Elected officials and party strategists fear the debate, unless carefully handled, will hurt their ability to woo minority voters.

Today, the full convention will vote on the issue.

Ron Unz, a Silicon Valley millionaire who ran for governor in 1994, is leading the signature drive to get the measure on the 1998 ballot. Many GOP elected officials, while favoring a change in how bilingual education is taught, say the initiative is harsh and inappropriate.

Moderate approach favored

Most say they preferred a more moderate, bipartisan version stalled by Democrats in the California Assembly.

“This initiative, from a policy perspective, is poorly drafted,” said Assemblyman Rod Pacheco of Riverside. “I think it’s fundamentally against Republican principles, which are about local control and not state mandates. . . . Bilingual education needs major reforms. I don’t disagree with the goal, but in the way we reach it.”

Attorney General Dan Lungren, who is running for governor, said “bilingual education programs have, by and large, been a failure,” but the initiative seems to mandate a “cookie cutter” model that he doesn’t like either.

Ron Markarian of Fresno said he hasn’t studied the initiative, but his ancestors came to America and learned English without programs designed to ease the transition and it worked for them. “Bilingual education seems like an excess expenditure to me.”

Paul Fickas, chairman of the Sacramento chapter of the Republican National Hispanic Assembly, said advocates of the English-only initiative are treading on dangerous ground.

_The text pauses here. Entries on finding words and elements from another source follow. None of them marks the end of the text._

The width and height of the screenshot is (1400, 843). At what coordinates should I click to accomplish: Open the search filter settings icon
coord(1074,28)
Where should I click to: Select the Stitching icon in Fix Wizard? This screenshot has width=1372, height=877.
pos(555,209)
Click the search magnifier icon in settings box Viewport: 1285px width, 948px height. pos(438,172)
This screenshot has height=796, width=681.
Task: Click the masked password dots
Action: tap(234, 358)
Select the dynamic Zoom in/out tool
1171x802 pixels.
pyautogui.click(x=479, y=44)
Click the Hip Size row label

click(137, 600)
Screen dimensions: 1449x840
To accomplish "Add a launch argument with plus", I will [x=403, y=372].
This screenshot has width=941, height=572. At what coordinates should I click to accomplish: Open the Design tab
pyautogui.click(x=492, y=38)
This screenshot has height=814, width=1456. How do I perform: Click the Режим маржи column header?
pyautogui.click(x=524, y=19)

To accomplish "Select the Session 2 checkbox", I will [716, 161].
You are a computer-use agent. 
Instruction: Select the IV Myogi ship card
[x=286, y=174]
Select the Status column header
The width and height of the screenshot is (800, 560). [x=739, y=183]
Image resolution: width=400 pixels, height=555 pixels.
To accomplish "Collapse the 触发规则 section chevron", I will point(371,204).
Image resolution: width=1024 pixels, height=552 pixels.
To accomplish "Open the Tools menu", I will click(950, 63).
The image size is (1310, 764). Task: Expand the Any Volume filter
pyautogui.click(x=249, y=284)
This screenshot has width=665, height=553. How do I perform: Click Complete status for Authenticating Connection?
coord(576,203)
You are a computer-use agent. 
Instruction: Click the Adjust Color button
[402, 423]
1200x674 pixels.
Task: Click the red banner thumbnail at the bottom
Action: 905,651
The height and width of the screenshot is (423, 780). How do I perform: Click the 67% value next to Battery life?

“You can’t have a group of light-skinned guys, grumpy old men, forcing any kind of issue into the face of the Hispanic community and expect us to embrace it,” he said. “The underlying message is good, but we have to be be extremely careful to deliver it to the Hispanic community with the total, total, total support of Hispanic leaders. We don’t have that yet.”

Other issues percolating on day two of the convention included concerns as to how the Republican party can recruit Hispanics and female candidates.

Hispanics want to be part of the big-tent party, Fickas said. But there is concern the GOP will try to propose ideas, such as the initiative, and have Hispanic activists rubber-stamp them instead of helping to craft them.

Much of the day focused on diversity. At a breakfast highlighting the issue, a party activist took to the stage to passionately urge Republicans to actively recruit women or face the reality that their future is doomed.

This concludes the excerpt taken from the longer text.